Defective DNA Damage Response Is a Targetable Therapeutic Vulnerability in ESR1-Mutant Breast Cancer.

UNLABELLED: ESR1 mutations are the leading cause of endocrine therapy resistance and progression in estrogen receptor (ER)-positive metastatic breast cancer. ESR1 mutations are detected in ∼50% of patients with metastatic breast cancer, and identification of effective targeted therapeutics is critically needed. In this study, we identified enrichment of dysregulated replication stress and DNA damage responses in multiple ESR1-mutant models. Targeting the replication stress response utilizing checkpoint inhibition in combination with PARP inhibition synergistically suppressed growth, induced cell cycle arrest, and attenuated DNA replication. PARP inhibition blocked metastatic dissemination in vivo and reduced both PARP1 and ER-regulated protein expression.

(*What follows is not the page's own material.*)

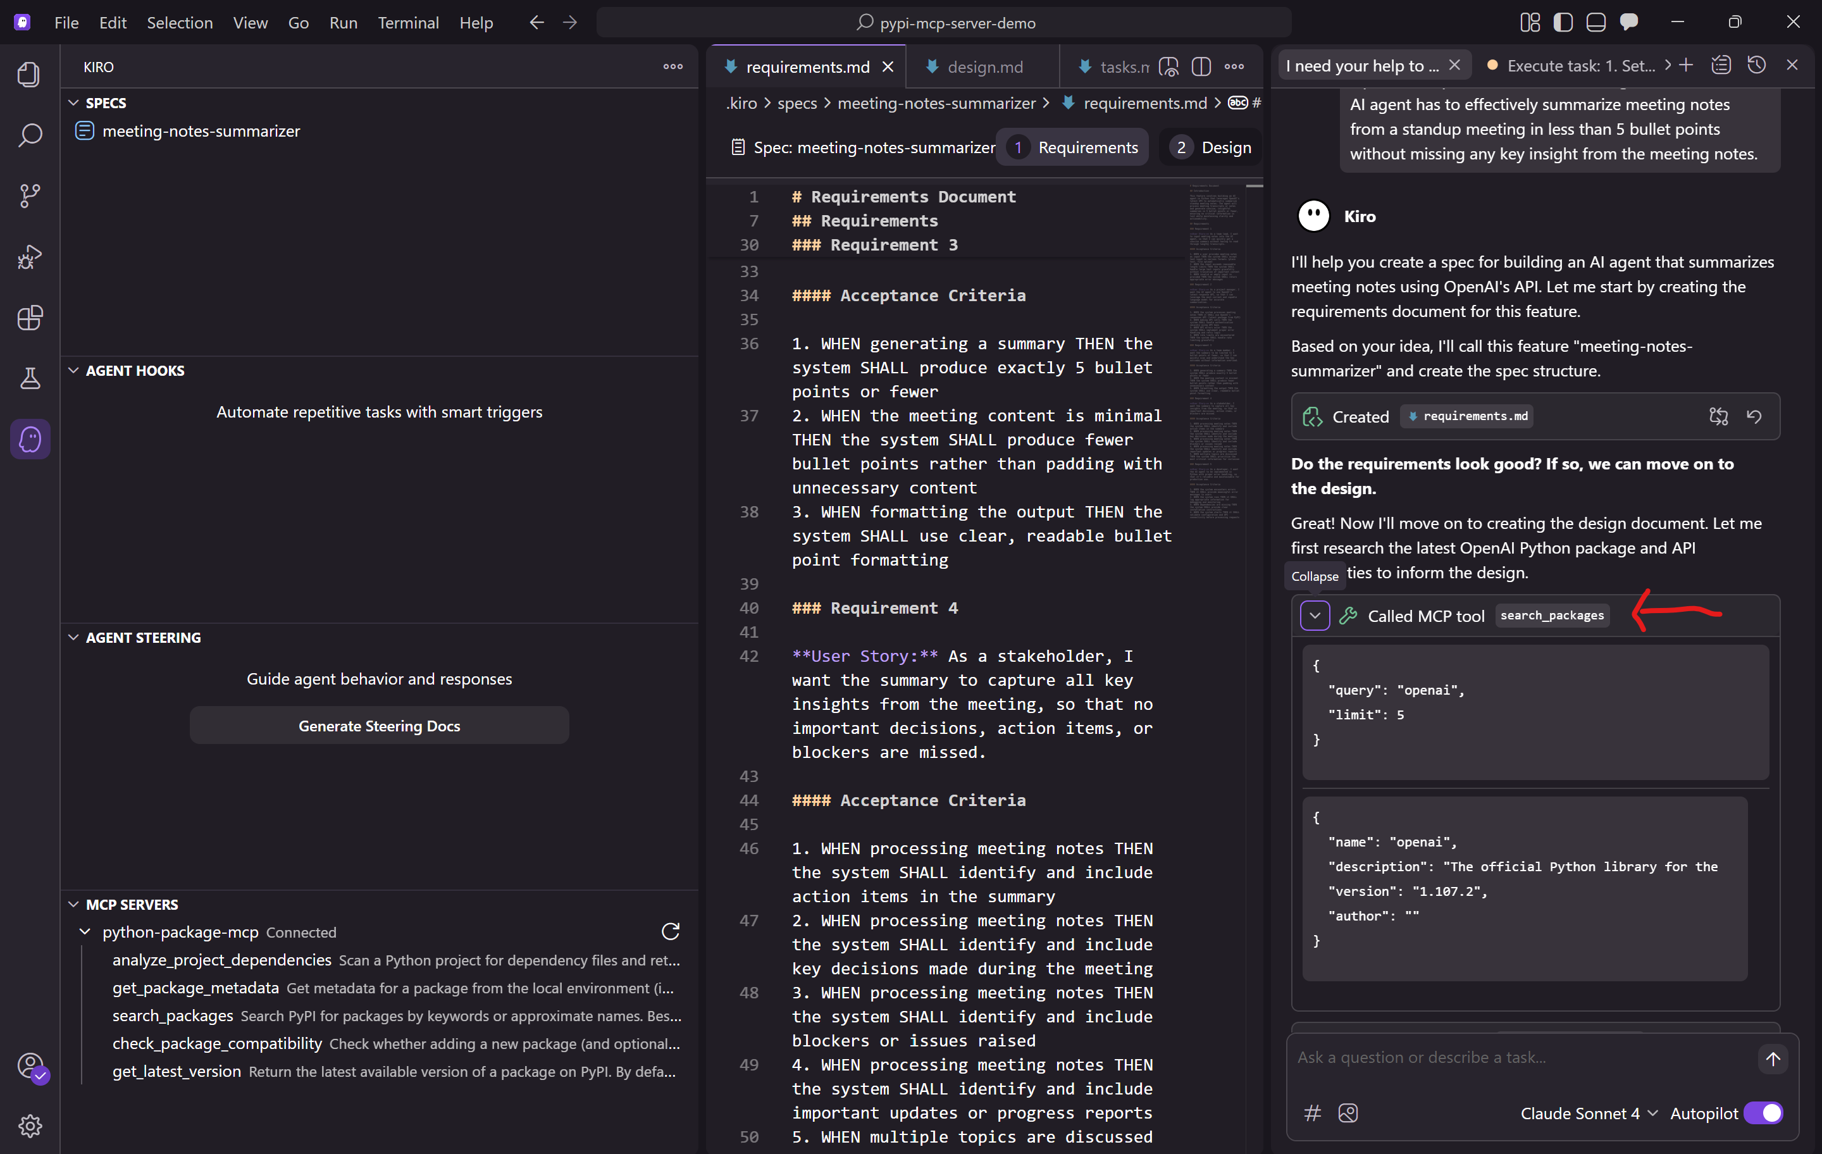
Task: Click the chat history clock icon
Action: click(1756, 65)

PARP trapping by olaparib treatment with or without endocrine therapy resulted in a significant increase in colocalized DNA-bound PARP1 and ER protein in ESR1-mutant cells, indicating ER-PARP1 coregulation in ESR1-mutant breast cancer. Long-term treatment with endocrine therapy plus the CDK4/6 inhibitor abemaciclib led to the emergence of a ESR1Y537S mutation in a cell line, which exhibited dysregulation of replication stress response, enhanced DNA damage response, and synergistic responses to inhibitors of these pathways. PARP inhibition also synergized with clinically relevant endocrine therapy in ESR1-mutant models, reducing tumor growth both ex vivo and in vivo. Together, these results identify replication stress and DNA damage responses as key dysregulated pathways in ESR1-mutant breast cancer with significant clinical potential for PARP inhibition in this metastatic breast cancer subset. SIGNIFICANCE: ESR1-mutant breast cancer exhibits enriched replication stress and DNA damage, creating a therapeutic vulnerability to PARP inhibition in ER+ breast cancer without genomic homologous recombination defects.